Exercise details: In the bye-laws excerpt, the Board's power to buy insurance is without prejudice to which bye-laws?

Extracted text:
□ □ □ □ □ □ □

Without prejudice to the provisions of Bye-laws 31 and 32, the Board shall have the power to purchase and maintain insurance for or for the benefit of any individuals who are or were at any time Directors, Officers or employees of the Company, or of any of its Subsidiaries or Affiliates, or who are or were at any time trustees of any pension fund in which Directors, Officers or employees of the Company or any such Subsidiary or Affiliate are interested, including (without prejudice to the generality of the foregoing) insurance against any liability incurred by such individuals in respect of any act or omission in the actual or purported execution or discharge of their duties or in the exercise or purported exercise of their powers or otherwise in relation to their duties, powers or offices in relation to the Company or any such other company, Subsidiary, Affiliate or pension fund.

 

91. Limitation on Accountability

 

No Director or former Director shall be accountable to the Company or the Members for any remuneration or benefit provided pursuant to Bye-laws 22, 89 or 90 and the receipt of any such benefit shall not disqualify any individual from being or becoming a Director of the Company.

□ □ □ □ □ □ □

Records shown:
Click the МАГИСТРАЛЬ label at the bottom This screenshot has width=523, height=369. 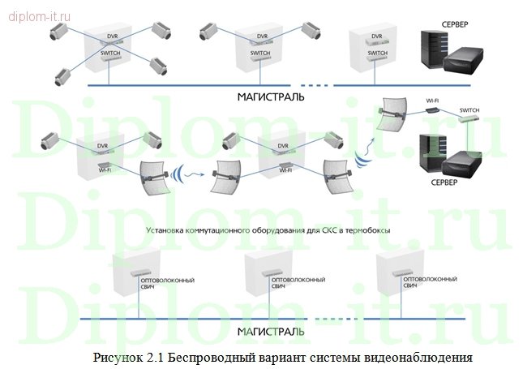pyautogui.click(x=271, y=332)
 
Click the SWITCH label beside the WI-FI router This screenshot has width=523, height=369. pyautogui.click(x=469, y=109)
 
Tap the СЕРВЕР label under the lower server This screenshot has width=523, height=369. pyautogui.click(x=445, y=182)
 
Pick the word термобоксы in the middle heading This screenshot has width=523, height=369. pyautogui.click(x=367, y=230)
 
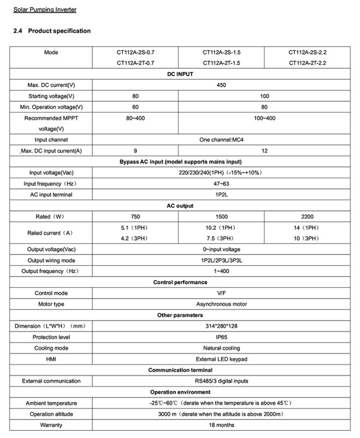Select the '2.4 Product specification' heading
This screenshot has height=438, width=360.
52,31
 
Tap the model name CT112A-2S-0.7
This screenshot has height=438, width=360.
135,52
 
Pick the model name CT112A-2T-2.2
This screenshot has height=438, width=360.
308,63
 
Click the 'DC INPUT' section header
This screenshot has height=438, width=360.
180,75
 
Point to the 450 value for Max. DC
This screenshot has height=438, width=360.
222,85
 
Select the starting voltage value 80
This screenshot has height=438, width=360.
135,96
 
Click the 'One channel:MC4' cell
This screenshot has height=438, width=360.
221,139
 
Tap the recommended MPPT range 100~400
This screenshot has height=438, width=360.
264,118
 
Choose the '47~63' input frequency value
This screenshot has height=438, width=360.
222,184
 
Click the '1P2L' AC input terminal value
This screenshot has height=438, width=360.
222,195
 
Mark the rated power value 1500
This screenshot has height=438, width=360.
221,217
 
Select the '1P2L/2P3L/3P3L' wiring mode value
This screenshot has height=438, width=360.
222,261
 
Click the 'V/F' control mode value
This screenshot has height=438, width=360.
222,293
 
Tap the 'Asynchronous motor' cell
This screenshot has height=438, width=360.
222,304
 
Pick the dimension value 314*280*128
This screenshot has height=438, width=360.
222,326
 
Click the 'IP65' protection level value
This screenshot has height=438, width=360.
222,337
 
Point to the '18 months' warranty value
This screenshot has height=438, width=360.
222,425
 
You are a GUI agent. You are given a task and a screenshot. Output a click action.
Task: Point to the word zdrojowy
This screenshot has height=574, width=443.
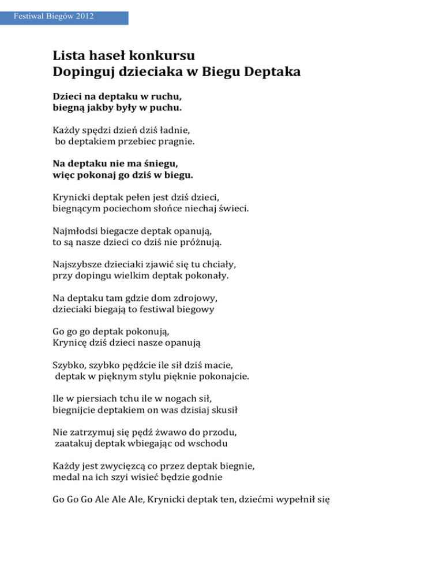pyautogui.click(x=198, y=298)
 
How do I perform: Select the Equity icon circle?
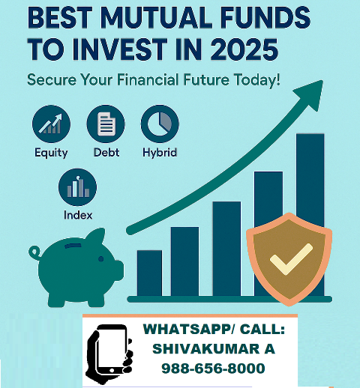click(x=50, y=125)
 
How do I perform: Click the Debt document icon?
click(x=106, y=125)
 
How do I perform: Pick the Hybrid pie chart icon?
click(x=160, y=125)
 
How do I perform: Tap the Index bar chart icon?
click(x=77, y=187)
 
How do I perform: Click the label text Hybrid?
click(x=159, y=153)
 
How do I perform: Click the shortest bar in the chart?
click(x=149, y=273)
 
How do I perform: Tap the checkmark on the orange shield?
click(x=286, y=260)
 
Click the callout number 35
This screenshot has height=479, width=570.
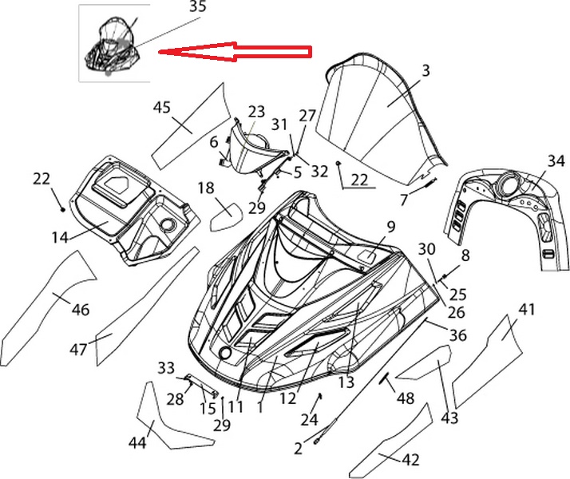point(197,7)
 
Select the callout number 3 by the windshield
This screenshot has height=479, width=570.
point(426,71)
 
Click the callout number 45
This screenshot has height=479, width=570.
point(162,106)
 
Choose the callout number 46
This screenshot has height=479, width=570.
point(81,310)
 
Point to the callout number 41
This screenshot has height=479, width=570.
point(526,310)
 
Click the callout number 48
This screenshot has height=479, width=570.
point(406,397)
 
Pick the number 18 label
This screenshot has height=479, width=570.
point(205,188)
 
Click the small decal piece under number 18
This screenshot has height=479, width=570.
point(226,214)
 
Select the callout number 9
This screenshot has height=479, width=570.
point(391,227)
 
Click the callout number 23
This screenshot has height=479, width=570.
point(255,111)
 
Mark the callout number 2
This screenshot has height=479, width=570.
point(298,449)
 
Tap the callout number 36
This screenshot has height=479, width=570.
point(457,336)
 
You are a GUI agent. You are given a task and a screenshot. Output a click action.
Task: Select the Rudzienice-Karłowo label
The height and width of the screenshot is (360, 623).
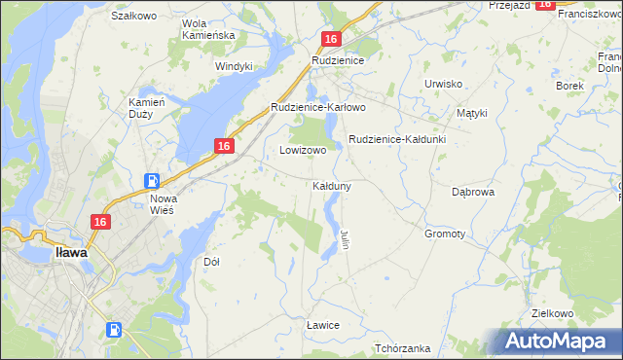pos(317,107)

□ □ □ □ □ □ □

Completed exercise: Bye-laws 31 and 32.